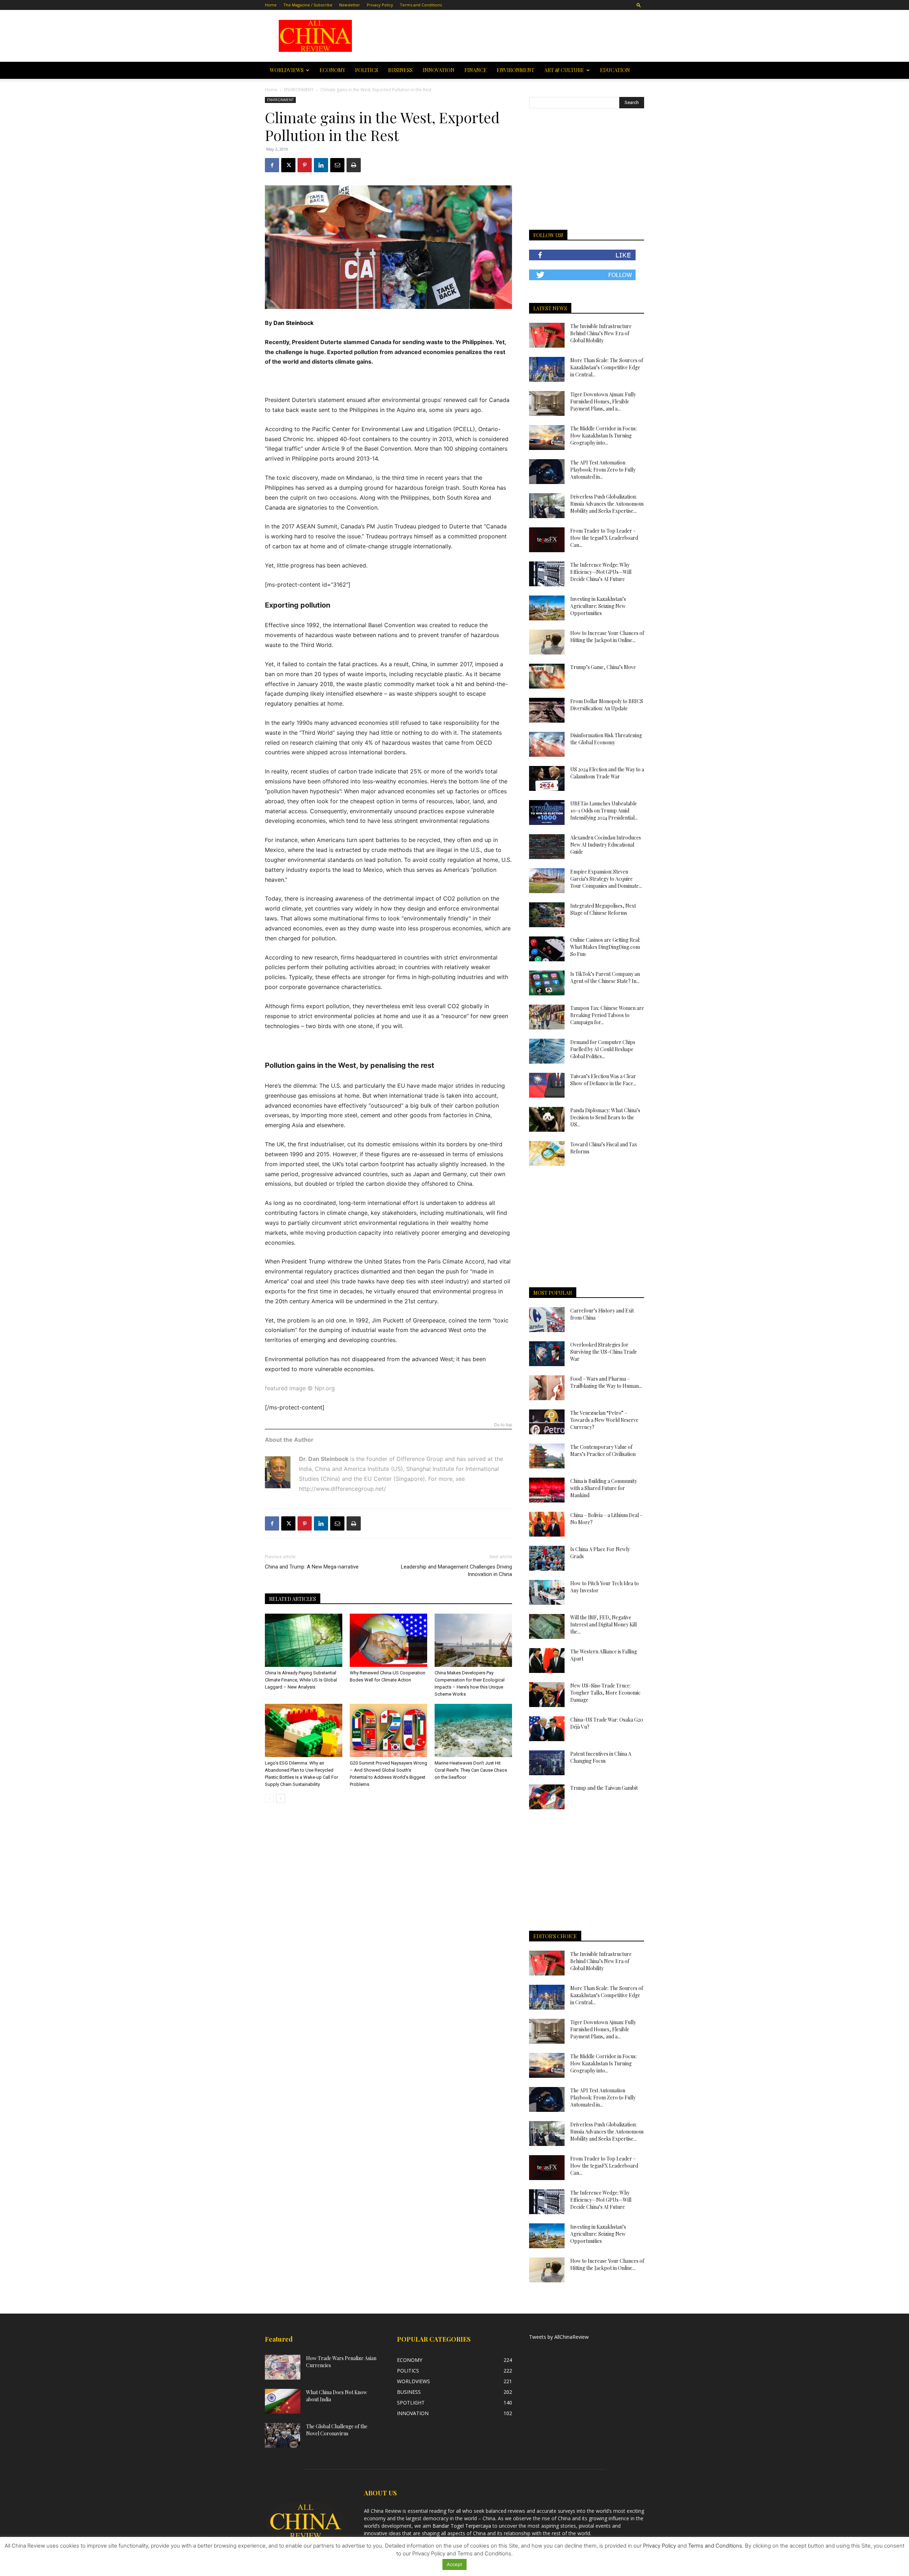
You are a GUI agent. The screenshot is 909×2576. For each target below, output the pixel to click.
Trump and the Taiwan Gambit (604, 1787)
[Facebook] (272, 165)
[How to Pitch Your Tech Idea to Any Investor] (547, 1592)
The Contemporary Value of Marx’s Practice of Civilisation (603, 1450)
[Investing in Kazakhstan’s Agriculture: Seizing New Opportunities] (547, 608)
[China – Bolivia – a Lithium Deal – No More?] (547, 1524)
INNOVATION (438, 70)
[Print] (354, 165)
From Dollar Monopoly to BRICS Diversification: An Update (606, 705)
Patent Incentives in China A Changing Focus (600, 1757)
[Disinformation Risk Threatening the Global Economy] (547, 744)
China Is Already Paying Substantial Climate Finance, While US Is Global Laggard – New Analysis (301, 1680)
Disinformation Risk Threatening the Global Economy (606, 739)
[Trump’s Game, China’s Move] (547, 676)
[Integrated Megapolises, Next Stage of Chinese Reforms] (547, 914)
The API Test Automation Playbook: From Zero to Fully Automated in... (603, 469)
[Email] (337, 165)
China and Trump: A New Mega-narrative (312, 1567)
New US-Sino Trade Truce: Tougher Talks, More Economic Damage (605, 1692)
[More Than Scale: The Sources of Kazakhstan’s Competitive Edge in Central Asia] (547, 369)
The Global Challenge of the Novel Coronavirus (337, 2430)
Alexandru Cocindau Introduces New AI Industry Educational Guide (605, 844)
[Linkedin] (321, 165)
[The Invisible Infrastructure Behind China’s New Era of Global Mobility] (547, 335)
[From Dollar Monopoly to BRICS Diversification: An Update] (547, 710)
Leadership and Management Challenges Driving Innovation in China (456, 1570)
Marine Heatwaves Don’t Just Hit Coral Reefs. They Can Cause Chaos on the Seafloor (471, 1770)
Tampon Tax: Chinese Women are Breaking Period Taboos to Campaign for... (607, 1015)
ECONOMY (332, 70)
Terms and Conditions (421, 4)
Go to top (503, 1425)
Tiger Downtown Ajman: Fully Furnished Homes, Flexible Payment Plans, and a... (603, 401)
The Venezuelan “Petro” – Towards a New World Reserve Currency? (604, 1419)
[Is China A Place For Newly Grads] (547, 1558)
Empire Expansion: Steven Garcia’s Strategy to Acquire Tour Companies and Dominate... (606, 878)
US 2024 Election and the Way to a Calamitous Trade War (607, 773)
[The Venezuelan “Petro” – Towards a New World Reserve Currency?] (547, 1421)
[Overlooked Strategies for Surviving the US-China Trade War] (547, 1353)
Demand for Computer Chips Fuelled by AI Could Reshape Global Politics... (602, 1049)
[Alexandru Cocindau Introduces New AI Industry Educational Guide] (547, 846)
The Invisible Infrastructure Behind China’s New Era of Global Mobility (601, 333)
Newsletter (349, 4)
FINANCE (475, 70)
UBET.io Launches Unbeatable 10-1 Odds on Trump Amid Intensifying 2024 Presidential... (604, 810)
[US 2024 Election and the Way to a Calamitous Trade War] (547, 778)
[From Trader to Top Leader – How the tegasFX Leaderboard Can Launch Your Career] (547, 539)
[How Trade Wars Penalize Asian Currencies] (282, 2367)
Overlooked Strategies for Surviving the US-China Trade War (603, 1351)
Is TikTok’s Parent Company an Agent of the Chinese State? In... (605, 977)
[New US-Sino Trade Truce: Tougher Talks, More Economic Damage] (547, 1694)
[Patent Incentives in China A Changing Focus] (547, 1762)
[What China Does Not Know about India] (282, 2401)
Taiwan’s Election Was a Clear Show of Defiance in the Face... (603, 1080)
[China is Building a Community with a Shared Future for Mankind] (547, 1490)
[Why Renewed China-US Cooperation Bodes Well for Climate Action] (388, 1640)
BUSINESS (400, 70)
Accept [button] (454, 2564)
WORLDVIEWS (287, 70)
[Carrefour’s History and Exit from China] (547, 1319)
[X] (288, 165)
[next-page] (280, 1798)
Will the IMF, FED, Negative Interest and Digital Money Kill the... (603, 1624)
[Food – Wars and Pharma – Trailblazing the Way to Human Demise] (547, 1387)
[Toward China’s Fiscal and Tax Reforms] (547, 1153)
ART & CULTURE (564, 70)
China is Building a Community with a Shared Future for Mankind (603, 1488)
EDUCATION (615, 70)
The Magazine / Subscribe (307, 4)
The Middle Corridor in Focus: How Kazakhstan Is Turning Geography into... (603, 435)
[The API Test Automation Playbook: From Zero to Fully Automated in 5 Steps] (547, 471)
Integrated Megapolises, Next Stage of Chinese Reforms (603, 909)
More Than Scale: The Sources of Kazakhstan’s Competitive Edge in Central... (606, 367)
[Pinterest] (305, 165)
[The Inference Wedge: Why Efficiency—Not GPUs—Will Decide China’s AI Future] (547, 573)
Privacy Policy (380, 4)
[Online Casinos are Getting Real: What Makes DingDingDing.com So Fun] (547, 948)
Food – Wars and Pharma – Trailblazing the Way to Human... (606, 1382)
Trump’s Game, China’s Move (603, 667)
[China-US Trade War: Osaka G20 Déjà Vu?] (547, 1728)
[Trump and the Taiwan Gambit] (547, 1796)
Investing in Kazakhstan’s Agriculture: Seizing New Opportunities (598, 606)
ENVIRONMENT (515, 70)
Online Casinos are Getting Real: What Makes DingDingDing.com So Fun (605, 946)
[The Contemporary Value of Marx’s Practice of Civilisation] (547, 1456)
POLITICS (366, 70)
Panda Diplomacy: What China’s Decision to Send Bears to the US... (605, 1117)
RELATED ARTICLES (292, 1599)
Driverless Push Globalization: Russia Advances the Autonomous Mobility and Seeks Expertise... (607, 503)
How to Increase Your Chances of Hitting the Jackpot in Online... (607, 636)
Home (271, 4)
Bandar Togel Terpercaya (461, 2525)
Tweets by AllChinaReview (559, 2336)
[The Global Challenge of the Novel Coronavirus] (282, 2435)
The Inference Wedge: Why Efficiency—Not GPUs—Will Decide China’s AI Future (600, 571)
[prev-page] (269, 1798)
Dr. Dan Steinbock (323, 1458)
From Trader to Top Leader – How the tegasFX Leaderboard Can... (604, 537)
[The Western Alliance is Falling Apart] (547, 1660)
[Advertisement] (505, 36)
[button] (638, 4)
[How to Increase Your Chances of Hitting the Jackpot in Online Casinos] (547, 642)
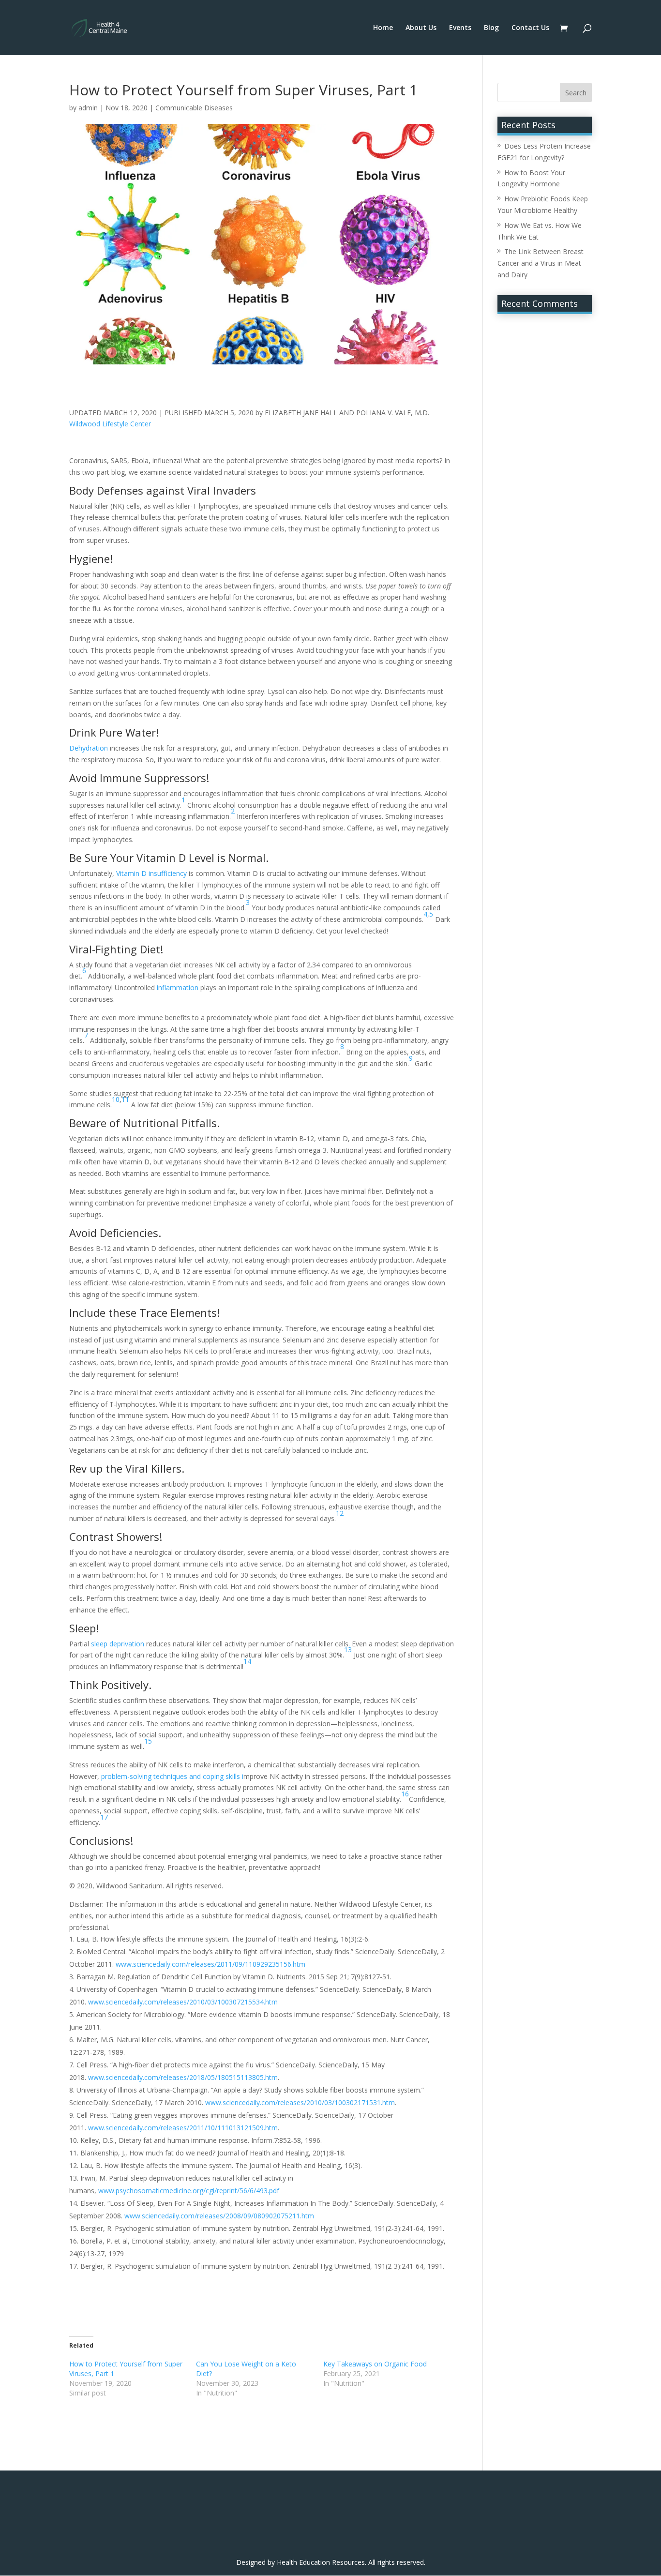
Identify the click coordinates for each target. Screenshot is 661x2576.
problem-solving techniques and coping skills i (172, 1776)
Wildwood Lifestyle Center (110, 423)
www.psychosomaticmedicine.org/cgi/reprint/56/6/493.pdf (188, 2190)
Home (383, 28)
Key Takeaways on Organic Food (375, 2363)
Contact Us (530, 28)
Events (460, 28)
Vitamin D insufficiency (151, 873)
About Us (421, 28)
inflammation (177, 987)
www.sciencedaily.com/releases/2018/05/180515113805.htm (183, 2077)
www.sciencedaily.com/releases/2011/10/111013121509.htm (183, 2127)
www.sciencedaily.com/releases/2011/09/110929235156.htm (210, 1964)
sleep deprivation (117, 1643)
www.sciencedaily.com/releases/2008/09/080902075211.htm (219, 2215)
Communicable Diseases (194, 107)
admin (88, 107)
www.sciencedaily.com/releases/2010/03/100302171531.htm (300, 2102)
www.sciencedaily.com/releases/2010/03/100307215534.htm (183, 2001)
:::::
* What the exercise asks
Restate the data above word for word, omitting every picture.

* Completed task
You are a GUI agent. The screenshot is 909×2576. For each target below, output the pixel to click.
Trump and the Taiwan Gambit (604, 1787)
[Facebook] (272, 165)
[How to Pitch Your Tech Idea to Any Investor] (547, 1592)
The Contemporary Value of Marx’s Practice of Civilisation (603, 1450)
[Investing in Kazakhstan’s Agriculture: Seizing New Opportunities] (547, 608)
[China – Bolivia – a Lithium Deal – No More?] (547, 1524)
INNOVATION (438, 70)
[Print] (354, 165)
From Dollar Monopoly to BRICS Diversification: An Update (606, 705)
Patent Incentives in China A Changing Focus (600, 1757)
[Disinformation Risk Threatening the Global Economy] (547, 744)
China Is Already Paying Substantial Climate Finance, While US Is Global Laggard – New Analysis (301, 1680)
Disinformation Risk Threatening the Global Economy (606, 739)
[Trump’s Game, China’s Move] (547, 676)
[Integrated Megapolises, Next Stage of Chinese Reforms] (547, 914)
The API Test Automation Playbook: From Zero to Fully Automated in... (603, 469)
[Email] (337, 165)
China and Trump: A New Mega-narrative (312, 1567)
New US-Sino Trade Truce: Tougher Talks, More Economic Damage (605, 1692)
[More Than Scale: The Sources of Kazakhstan’s Competitive Edge in Central Asia] (547, 369)
The Global Challenge of the Novel Coronavirus (337, 2430)
Alexandru Cocindau Introduces New AI Industry Educational Guide (605, 844)
[Linkedin] (321, 165)
[The Invisible Infrastructure Behind China’s New Era of Global Mobility] (547, 335)
[From Dollar Monopoly to BRICS Diversification: An Update] (547, 710)
Leadership and Management Challenges Driving Innovation in China (456, 1570)
Marine Heatwaves Don’t Just Hit Coral Reefs. They Can Cause Chaos on the Seafloor (471, 1770)
Tampon Tax: Chinese Women are Breaking Period Taboos to Campaign for... (607, 1015)
ECONOMY (332, 70)
Terms and Conditions (421, 4)
Go to top (503, 1425)
Tiger Downtown Ajman: Fully Furnished Homes, Flexible Payment Plans, and a... (603, 401)
The Venezuelan “Petro” – Towards a New World Reserve Currency? (604, 1419)
[Is China A Place For Newly Grads] (547, 1558)
Empire Expansion: Steven Garcia’s Strategy to Acquire Tour Companies and Dominate... (606, 878)
US 2024 Election and the Way to a Calamitous Trade War (607, 773)
[The Venezuelan “Petro” – Towards a New World Reserve Currency?] (547, 1421)
[Overlooked Strategies for Surviving the US-China Trade War] (547, 1353)
Demand for Computer Chips Fuelled by AI Could Reshape Global Politics... (602, 1049)
[Alexandru Cocindau Introduces New AI Industry Educational Guide] (547, 846)
The Invisible Infrastructure Behind China’s New Era of Global Mobility (601, 333)
Newsletter (349, 4)
FINANCE (475, 70)
UBET.io Launches Unbeatable 10-1 Odds on Trump Amid Intensifying 2024 Presidential... (604, 810)
[US 2024 Election and the Way to a Calamitous Trade War] (547, 778)
[From Trader to Top Leader – How the tegasFX Leaderboard Can Launch Your Career] (547, 539)
[How Trade Wars Penalize Asian Currencies] (282, 2367)
Overlooked Strategies for Surviving the US-China Trade War (603, 1351)
Is TikTok’s Parent Company an Agent of the Chinese State? In... (605, 977)
[New US-Sino Trade Truce: Tougher Talks, More Economic Damage] (547, 1694)
[Patent Incentives in China A Changing Focus] (547, 1762)
[What China Does Not Know about India] (282, 2401)
Taiwan’s Election Was a Clear Show of Defiance in the Face... (603, 1080)
[China is Building a Community with a Shared Future for Mankind] (547, 1490)
[Why Renewed China-US Cooperation Bodes Well for Climate Action] (388, 1640)
BUSINESS (400, 70)
Accept [button] (454, 2564)
WORLDVIEWS (287, 70)
[Carrefour’s History and Exit from China] (547, 1319)
[X] (288, 165)
[next-page] (280, 1798)
Will the IMF, FED, Negative Interest and Digital Money Kill the... (603, 1624)
[Food – Wars and Pharma – Trailblazing the Way to Human Demise] (547, 1387)
[Toward China’s Fiscal and Tax Reforms] (547, 1153)
ART & CULTURE (564, 70)
China is Building a Community with a Shared Future for Mankind (603, 1488)
EDUCATION (615, 70)
The Magazine / Subscribe (307, 4)
The Middle Corridor in Focus: How Kazakhstan Is Turning Geography into... (603, 435)
[The API Test Automation Playbook: From Zero to Fully Automated in 5 Steps] (547, 471)
Integrated Megapolises, Next Stage of Chinese Reforms (603, 909)
More Than Scale: The Sources of Kazakhstan’s Competitive Edge in Central... (606, 367)
[Pinterest] (305, 165)
[The Inference Wedge: Why Efficiency—Not GPUs—Will Decide China’s AI Future] (547, 573)
Privacy Policy (380, 4)
[Online Casinos are Getting Real: What Makes DingDingDing.com So Fun] (547, 948)
Food – Wars and Pharma – Trailblazing the Way to Human... (606, 1382)
Trump’s Game, China’s Move (603, 667)
[China-US Trade War: Osaka G20 Déjà Vu?] (547, 1728)
[Trump and the Taiwan Gambit] (547, 1796)
Investing in Kazakhstan’s Agriculture: Seizing New Opportunities (598, 606)
ENVIRONMENT (515, 70)
Online Casinos are Getting Real: What Makes DingDingDing.com So Fun (605, 946)
[The Contemporary Value of Marx’s Practice of Civilisation] (547, 1456)
POLITICS (366, 70)
Panda Diplomacy: What China’s Decision to Send Bears to the US... (605, 1117)
RELATED ARTICLES (292, 1599)
Driverless Push Globalization: Russia Advances the Autonomous Mobility and Seeks Expertise... (607, 503)
How to Increase Your Chances of Hitting the Jackpot in Online... (607, 636)
Home (271, 4)
Bandar Togel Terpercaya (461, 2525)
Tweets by AllChinaReview (559, 2336)
[The Global Challenge of the Novel Coronavirus] (282, 2435)
The Inference Wedge: Why Efficiency—Not GPUs—Will Decide China’s AI Future (600, 571)
[prev-page] (269, 1798)
Dr. Dan Steinbock (323, 1458)
From Trader to Top Leader – How the tegasFX Leaderboard Can... (604, 537)
[The Western Alliance is Falling Apart] (547, 1660)
[Advertisement] (505, 36)
[button] (638, 4)
[How to Increase Your Chances of Hitting the Jackpot in Online Casinos] (547, 642)
Identify the click coordinates for each target. Screenshot is 661x2576.
problem-solving techniques and coping skills i (172, 1776)
Wildwood Lifestyle Center (110, 423)
www.psychosomaticmedicine.org/cgi/reprint/56/6/493.pdf (188, 2190)
Home (383, 28)
Key Takeaways on Organic Food (375, 2363)
Contact Us (530, 28)
Events (460, 28)
Vitamin D insufficiency (151, 873)
About Us (421, 28)
inflammation (177, 987)
www.sciencedaily.com/releases/2018/05/180515113805.htm (183, 2077)
www.sciencedaily.com/releases/2011/10/111013121509.htm (183, 2127)
www.sciencedaily.com/releases/2011/09/110929235156.htm (210, 1964)
sleep deprivation (117, 1643)
www.sciencedaily.com/releases/2008/09/080902075211.htm (219, 2215)
Communicable Diseases (194, 107)
admin (88, 107)
www.sciencedaily.com/releases/2010/03/100302171531.htm (300, 2102)
www.sciencedaily.com/releases/2010/03/100307215534.htm (183, 2001)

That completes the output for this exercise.